▶ [INPUT FOR THIS TASK]:
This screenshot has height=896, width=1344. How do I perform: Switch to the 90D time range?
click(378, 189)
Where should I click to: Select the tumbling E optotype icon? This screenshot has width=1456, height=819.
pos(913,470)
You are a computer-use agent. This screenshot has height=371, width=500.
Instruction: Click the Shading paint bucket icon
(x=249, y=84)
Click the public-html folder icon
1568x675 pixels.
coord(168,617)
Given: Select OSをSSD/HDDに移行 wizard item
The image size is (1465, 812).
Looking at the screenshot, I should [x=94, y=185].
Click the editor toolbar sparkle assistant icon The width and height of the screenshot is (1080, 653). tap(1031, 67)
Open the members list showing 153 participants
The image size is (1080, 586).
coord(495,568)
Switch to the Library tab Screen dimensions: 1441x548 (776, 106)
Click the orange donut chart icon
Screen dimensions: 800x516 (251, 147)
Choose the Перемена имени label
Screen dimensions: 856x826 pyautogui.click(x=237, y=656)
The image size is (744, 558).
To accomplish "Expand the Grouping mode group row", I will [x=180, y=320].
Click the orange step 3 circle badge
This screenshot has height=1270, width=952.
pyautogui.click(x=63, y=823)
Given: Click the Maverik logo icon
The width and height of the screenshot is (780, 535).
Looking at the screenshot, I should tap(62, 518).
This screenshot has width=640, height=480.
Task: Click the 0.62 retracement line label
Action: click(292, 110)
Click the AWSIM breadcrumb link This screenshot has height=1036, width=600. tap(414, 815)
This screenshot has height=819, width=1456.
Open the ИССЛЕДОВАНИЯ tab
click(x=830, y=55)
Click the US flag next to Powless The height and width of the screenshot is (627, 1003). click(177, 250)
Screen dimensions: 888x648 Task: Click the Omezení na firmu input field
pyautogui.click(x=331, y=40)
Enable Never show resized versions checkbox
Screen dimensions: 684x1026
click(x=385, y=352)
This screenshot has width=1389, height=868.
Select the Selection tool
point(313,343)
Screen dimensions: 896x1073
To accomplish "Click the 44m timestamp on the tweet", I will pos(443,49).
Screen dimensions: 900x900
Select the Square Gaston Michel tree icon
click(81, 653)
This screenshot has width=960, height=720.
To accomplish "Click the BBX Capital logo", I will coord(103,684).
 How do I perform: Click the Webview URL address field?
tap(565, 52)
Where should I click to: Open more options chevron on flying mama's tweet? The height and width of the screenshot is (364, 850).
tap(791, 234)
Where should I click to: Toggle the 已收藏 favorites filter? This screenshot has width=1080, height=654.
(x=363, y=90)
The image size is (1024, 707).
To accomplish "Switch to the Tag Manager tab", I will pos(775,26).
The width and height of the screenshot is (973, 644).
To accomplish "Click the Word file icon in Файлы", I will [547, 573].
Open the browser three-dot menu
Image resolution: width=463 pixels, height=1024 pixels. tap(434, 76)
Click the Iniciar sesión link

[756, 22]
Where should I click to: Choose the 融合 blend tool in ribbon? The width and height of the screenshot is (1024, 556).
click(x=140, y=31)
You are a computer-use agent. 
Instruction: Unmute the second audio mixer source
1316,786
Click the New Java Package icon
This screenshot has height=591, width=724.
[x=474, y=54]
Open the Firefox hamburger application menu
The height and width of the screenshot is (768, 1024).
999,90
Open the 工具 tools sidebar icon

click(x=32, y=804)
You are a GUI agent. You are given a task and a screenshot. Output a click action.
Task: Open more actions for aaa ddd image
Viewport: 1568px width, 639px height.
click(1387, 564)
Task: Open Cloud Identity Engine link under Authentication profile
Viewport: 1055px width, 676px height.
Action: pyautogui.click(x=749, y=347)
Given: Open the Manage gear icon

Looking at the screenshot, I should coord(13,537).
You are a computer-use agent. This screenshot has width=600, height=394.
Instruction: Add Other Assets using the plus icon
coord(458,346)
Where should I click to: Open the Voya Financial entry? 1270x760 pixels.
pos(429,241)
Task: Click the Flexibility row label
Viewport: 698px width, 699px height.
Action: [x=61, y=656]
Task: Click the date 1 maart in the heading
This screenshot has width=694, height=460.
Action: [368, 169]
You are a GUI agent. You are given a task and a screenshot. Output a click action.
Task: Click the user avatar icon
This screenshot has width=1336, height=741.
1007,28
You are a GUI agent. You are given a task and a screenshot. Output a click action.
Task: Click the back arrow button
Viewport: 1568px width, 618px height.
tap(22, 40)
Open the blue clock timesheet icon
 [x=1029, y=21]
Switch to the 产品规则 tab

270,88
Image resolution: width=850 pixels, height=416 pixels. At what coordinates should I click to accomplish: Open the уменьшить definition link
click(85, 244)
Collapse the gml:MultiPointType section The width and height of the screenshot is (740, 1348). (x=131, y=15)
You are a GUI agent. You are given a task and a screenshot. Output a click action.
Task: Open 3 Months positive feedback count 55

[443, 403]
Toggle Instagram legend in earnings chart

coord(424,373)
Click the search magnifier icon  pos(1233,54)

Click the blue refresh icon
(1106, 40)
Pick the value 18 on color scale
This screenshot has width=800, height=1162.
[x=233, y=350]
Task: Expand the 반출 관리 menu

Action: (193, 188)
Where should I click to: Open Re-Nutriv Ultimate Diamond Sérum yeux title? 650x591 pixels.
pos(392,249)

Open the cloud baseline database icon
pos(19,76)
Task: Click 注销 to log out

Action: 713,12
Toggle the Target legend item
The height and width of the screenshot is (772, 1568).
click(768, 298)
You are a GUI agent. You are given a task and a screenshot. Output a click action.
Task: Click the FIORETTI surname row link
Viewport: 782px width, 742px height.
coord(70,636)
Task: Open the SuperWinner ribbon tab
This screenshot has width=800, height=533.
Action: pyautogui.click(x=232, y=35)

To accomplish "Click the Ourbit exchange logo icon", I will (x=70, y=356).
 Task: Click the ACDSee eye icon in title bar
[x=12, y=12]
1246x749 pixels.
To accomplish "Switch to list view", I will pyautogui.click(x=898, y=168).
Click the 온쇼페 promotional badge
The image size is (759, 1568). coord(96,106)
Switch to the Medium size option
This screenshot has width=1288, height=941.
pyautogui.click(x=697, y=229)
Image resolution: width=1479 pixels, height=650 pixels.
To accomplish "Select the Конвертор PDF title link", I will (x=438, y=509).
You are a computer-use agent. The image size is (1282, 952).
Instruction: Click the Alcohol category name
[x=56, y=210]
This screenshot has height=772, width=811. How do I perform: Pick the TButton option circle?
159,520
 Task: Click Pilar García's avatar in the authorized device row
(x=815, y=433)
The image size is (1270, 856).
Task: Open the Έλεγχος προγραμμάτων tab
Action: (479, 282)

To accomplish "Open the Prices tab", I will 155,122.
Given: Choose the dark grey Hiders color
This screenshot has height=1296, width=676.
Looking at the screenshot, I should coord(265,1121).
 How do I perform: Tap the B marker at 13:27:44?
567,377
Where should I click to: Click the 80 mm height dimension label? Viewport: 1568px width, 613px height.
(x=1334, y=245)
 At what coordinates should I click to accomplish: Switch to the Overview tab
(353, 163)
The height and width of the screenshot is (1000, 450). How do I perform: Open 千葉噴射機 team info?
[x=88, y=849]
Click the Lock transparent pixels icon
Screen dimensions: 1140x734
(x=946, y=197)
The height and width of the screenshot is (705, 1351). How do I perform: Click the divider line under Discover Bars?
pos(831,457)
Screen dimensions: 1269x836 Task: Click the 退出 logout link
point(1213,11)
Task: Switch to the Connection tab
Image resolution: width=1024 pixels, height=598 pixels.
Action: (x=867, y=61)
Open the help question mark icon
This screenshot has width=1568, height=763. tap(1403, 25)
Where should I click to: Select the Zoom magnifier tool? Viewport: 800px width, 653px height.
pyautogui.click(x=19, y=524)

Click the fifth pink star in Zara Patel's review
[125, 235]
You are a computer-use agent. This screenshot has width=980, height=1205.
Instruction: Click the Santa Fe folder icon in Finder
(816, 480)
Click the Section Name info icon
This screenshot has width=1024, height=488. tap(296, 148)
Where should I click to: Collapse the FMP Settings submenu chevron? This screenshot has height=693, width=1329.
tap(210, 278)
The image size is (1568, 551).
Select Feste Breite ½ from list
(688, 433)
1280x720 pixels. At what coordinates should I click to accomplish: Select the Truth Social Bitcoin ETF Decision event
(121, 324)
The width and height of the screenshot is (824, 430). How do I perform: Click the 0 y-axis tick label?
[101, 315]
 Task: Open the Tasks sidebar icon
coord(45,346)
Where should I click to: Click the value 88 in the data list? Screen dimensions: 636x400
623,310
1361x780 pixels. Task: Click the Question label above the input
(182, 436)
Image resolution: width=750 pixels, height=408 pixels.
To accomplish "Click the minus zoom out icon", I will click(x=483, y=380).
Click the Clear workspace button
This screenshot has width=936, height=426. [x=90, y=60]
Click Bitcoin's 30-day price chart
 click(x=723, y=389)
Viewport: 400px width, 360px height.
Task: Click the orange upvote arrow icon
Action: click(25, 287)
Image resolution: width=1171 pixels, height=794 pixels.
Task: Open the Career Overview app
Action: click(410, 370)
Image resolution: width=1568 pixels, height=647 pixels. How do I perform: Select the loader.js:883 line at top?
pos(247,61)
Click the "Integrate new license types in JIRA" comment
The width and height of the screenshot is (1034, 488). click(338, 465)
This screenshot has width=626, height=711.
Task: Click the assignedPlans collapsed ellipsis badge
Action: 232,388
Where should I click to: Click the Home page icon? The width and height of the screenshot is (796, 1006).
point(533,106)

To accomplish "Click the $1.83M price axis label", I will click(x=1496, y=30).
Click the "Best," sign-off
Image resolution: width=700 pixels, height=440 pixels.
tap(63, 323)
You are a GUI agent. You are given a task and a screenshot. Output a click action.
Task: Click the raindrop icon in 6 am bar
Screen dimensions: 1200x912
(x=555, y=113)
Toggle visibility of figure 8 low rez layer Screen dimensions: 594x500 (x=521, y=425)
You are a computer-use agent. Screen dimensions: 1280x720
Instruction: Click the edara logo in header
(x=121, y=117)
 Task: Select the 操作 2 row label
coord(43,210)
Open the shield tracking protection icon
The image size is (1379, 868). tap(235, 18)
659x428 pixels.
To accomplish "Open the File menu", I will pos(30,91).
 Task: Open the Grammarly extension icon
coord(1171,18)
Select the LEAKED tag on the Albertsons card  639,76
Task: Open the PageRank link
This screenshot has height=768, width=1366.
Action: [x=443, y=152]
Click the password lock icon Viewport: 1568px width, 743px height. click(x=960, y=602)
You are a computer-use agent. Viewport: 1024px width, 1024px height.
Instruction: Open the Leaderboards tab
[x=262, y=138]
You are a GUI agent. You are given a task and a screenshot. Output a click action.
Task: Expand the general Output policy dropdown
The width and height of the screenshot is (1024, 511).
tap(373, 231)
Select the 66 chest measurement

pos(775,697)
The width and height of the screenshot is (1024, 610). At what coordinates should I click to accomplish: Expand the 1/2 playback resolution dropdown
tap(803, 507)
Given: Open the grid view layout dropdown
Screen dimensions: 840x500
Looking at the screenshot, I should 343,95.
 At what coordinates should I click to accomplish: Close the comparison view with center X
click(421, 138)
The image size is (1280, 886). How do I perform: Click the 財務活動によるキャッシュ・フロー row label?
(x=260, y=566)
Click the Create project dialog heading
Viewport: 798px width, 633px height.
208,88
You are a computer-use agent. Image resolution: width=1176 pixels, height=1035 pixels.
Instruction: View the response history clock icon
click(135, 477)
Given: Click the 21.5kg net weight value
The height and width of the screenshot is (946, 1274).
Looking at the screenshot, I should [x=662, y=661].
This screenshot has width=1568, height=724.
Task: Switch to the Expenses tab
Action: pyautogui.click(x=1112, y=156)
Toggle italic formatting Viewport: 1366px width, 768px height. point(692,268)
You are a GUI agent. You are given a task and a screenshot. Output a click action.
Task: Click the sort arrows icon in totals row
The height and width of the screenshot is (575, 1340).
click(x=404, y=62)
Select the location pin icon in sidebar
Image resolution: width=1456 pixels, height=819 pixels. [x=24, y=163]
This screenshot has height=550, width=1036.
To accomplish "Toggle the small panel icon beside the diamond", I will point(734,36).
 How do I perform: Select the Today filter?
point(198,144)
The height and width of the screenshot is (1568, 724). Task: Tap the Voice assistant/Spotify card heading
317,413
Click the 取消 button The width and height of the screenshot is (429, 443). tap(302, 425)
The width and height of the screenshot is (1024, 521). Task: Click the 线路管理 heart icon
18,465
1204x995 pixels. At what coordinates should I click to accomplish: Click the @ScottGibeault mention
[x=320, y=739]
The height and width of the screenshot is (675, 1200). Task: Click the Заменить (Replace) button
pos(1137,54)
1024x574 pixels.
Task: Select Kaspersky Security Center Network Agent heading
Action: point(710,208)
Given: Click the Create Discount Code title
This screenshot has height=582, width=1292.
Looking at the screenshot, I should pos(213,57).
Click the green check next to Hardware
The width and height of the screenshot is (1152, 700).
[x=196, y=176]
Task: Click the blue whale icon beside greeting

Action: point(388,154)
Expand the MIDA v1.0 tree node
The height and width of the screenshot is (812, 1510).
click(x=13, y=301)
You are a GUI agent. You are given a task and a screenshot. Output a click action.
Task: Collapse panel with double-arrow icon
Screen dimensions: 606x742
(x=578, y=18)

▶ [DIRECTIONS]:
From the data above, count the lines where "next" occurs and give that figure and nothing else.

▶ [FINAL ANSWER]:
2